(Parte I)
Sin embargo, decidí compartir algunas reflexiones a partir de mi experiencia como pacifista que vivía en Estados Unidos durante la guerra del Golfo y después del atentado terrorista del 9/11 y durante la guerra de ese país contra Afganistán e Irak, dos momentos en que el gobierno de EU optó por la opción bélica, no obstante la oposición interna que, desde luego, no se comparó con la que hubo cuando la guerra de Vietnam. Como entonces, considero que ante la violencia atroz no hay una sola respuesta y que la violencia desmesurada de una y otra parte lleva a más violencia, dolor y desesperación.
Los actos terroristas, de Hamas en Israel, de AlQuaeda o cualquier extremismo, son estallidos de barbarie, atrocidades que no pueden defender ninguna causa. La crueldad merece una condena tajante en nombre de la comunidad humana. La respuesta a la barbarie, sin embargo, no es unívoca: puede abrir caminos o estrechar el cerco de la violencia.
Si ya el siglo XX estuvo atravesado por guerras atroces, el siglo XXI no parece haberse iniciado (en el contexto occidental) con la caída del muro de Berlín sino con el atentado del 9/11 en Nueva York y la respuesta oficial estadounidense.
Encuadrar el atentado contra el World Trade Center como un acto de guerra, como lo hizo el gobierno de EU, y repetir miles de veces en la televisión el impacto de los aviones en las torres y la caída de éstas, aumentó – si posible– el trauma de la población, profundamente herida y aterrada. Facilitó también la justificación de la acción bélica contra Afganistán primero, contra Irak.
Después según Bush y sus halcones, era urgente atacar Afganistán para demostrar la fuerza de EU y acabar con los terroristas que ahí se ocultaban. Quien viera en esa época imágenes de Kabul podía preguntarse qué quedaba por bombardear si la ciudad parecía ya en ruinas, por la invasión rusa y conflictos subsecuentes. Justificar la invasión de Irak en 2003 exigió el recurso a la mentira de Estado, revivió el miedo al terror, con la amenaza de “armas químicas” en manos de un gobierno criminal.
Al mismo tiempo, si ya el devastador atentado buscaba sembrar profundo terror, gobiernos y grupos de interés alimentaron los miedos e impulsaron la “securitización” de la vida cotidiana.
Las “medidas temporales”, como la revisión de cuerpo entero con sofisticados aparatos en los aeropuertos, la prohibición de llevar en los aviones objetos “sospechosos” (incluso cubiertos de metal), la revisión con rayos X de equipaje, se han convertido en prácticas comunes en el mundo y parecen “normales” a quienes nacieron después del 2001. La proliferación de cámaras y medios de espionaje y la “necesidad” de la vigilancia generalizada ya no forman parte de la ficción, dominan los espacios públicos, se infiltran insidiosos en la vida privada.
++++++++++
Por favor, continúa el texto sobre la respuesta al terrorismo y la vigilancia tras el 11 de septiembre a partir de su última oración.
++++++++++
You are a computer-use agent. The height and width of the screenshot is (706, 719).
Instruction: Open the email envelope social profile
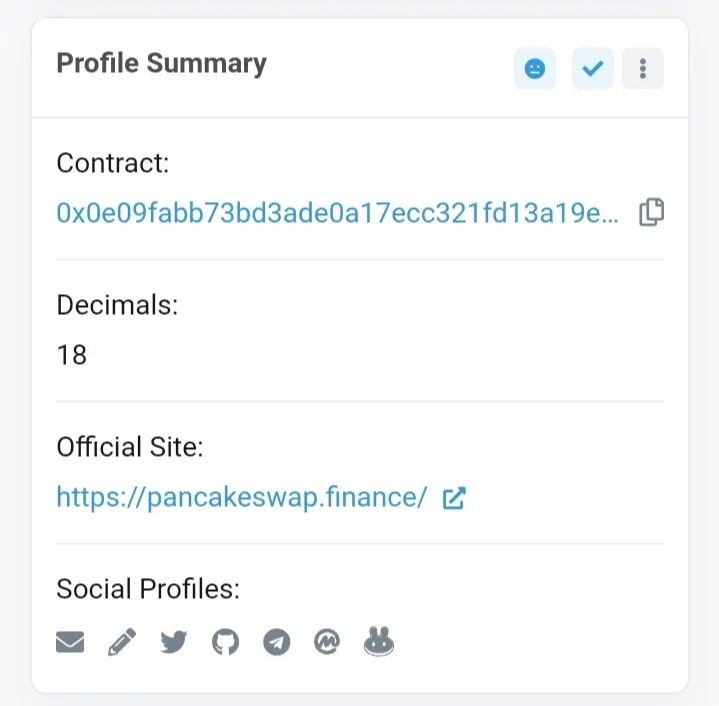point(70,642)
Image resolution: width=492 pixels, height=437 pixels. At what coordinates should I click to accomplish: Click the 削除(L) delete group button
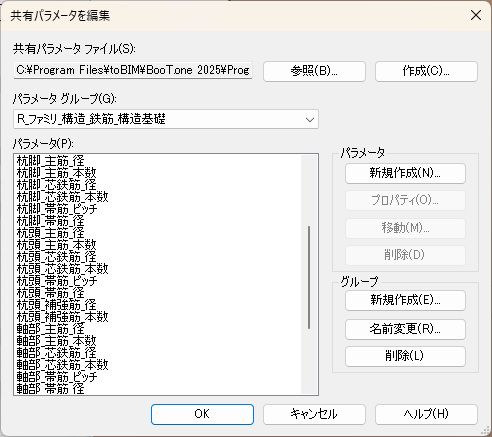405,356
++++++++++
RESULTADO DEL EJERCICIO:
Por otra parte, la combinación de un discurso bélico y antiterrorista y la identificación de los terroristas como “musulmanes” a partir de su asociación con Bin Laden, fundador y líder de Al-Quaeda, encendió o avivó prejuicios antimusulmanes, alimentados por algunas reacciones antiestadounidenses en el mundo cuando el 9/11 y después.
Medios amarillistas, que infundían miedo y odio al “otro” peligroso, atizaron un discurso de odio más y más violento. Proliferaron en las calles palabras denigrantes y ofensivas, actos violentos contra cualquiera que “pareciera musulmán”, a los ojos de la ignorancia y del temor.
De este acto terrorista y de estas guerras surgió el Patriot Act, para controlar a la población estadounidense; surgió también Guantánamo, prisión ignominiosa donde se practicaron actos de tortura, mininizados como “excesos”necesarios contra “enemigos bárbaros”. Un pozo de inhumanidad.
Si los actos terroristas deshumanizan y desgarran, las guerras actuales matan y dañan a la población civil. Las bombas y proyectiles destruyen comunidades, aniquilan familias, desangran a mujeres y niños. Si el terrorismo solo sirve a los violentos, ¿a quiénes sirve la respuesta bélica?
El auge de antisemitismo y anti-islamismo en distintos países es un signo más de los tiempos peligrosos y violentos en que vivimos. No podemos tolerar ni la deshumanización de unos ni la de otros.
El proceso de construcción de poblaciones enteras como “enemigo” no sirve a la humanidad. Si acaso, beneficia a gobiernos autoritarios, de cualquier ideología o religión, o a grupos terroristas, que también fomentan discursos peligrosos en tanto alientan la violencia. En este ambiente tóxico es necesario recordar y afirmar que ninguna vida humana vale más que otra.